Mi è piaciuta l'ambientazione, che mi ha ricordato quella dei gialli classici - il luogo chiuso, tra le cui mura è avvenuto qualcosa di oscuro, in cui apparentemente tutti sembrano colpevoli e sospetti - e l'aspetto psicologico e sociale ad essa collegato, vale a dire la realtà di queste donne in pensione, bloccate nei loro piccoli mondi  solitari e tristi, che vivono vicinissime, sanno quasi tutto l'una dell'altra, conoscono abitudini e rumori provenienti dalla camera accanto..., eppure sono estranee, senza legami di amicizia e solidarietà, ma anzi, diffidenti, invidiose, distanti.

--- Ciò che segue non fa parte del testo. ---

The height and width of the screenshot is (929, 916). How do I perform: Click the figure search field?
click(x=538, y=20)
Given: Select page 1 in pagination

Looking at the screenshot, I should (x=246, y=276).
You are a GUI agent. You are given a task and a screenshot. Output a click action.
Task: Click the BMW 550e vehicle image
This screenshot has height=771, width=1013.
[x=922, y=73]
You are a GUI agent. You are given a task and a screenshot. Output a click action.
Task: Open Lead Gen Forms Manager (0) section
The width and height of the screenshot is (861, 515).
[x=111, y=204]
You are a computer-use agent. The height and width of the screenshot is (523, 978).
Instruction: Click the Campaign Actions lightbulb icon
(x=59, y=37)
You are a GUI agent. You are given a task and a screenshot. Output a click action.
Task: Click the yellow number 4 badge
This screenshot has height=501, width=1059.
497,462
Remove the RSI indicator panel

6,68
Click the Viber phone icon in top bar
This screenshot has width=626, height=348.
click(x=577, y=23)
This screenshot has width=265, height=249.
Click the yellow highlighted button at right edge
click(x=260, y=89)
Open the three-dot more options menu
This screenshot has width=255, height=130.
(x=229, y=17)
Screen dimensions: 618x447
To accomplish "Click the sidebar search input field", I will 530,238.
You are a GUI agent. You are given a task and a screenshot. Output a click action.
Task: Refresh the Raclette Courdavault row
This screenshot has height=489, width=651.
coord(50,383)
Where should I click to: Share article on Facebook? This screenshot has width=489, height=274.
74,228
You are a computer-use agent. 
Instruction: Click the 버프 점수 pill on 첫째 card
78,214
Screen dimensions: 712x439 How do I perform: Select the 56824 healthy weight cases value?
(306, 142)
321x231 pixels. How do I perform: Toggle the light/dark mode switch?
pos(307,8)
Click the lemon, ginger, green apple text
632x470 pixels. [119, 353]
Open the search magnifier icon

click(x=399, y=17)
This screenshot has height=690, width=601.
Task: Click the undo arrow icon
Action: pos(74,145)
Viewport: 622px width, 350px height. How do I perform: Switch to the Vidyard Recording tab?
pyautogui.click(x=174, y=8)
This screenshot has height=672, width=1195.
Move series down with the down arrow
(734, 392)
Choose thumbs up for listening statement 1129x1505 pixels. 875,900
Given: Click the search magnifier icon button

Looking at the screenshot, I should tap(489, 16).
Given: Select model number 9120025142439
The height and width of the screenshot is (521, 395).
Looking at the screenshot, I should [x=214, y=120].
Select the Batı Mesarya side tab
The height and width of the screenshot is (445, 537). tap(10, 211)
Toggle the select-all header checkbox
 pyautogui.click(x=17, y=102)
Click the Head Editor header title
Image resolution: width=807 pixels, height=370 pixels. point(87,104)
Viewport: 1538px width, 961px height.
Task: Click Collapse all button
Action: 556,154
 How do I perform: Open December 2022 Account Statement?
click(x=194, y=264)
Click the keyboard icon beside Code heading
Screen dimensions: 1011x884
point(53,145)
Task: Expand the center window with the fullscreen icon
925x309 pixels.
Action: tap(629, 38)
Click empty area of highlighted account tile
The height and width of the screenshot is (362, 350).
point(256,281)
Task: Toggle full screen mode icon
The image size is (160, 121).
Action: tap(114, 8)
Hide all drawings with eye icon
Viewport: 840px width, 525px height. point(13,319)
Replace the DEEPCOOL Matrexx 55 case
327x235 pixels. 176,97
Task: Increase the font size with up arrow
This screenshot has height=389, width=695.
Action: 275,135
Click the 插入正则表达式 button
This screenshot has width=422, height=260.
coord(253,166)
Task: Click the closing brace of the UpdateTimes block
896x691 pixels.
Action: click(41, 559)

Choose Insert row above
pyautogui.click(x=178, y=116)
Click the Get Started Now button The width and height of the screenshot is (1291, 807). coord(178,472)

Un libro che si legge con piacere sino all'ultima pagina, giunti alla quale non possiamo non sorridere per come l'autrice abbia saputo, con abilità e intelligenza, lasciarci cadere in alcuni fraintendimenti.
Molto carino, consigliato a chi ama gialli e noir, cerca storie piene di mistero ed  è attratto dalla narrativa orientale.

6 commenti:

  1. La narrativa orientale è sicuramente intrigante e questo romanzo noir sembra avere tutti i requisiti per essere una lettura dal mistero avvincente :)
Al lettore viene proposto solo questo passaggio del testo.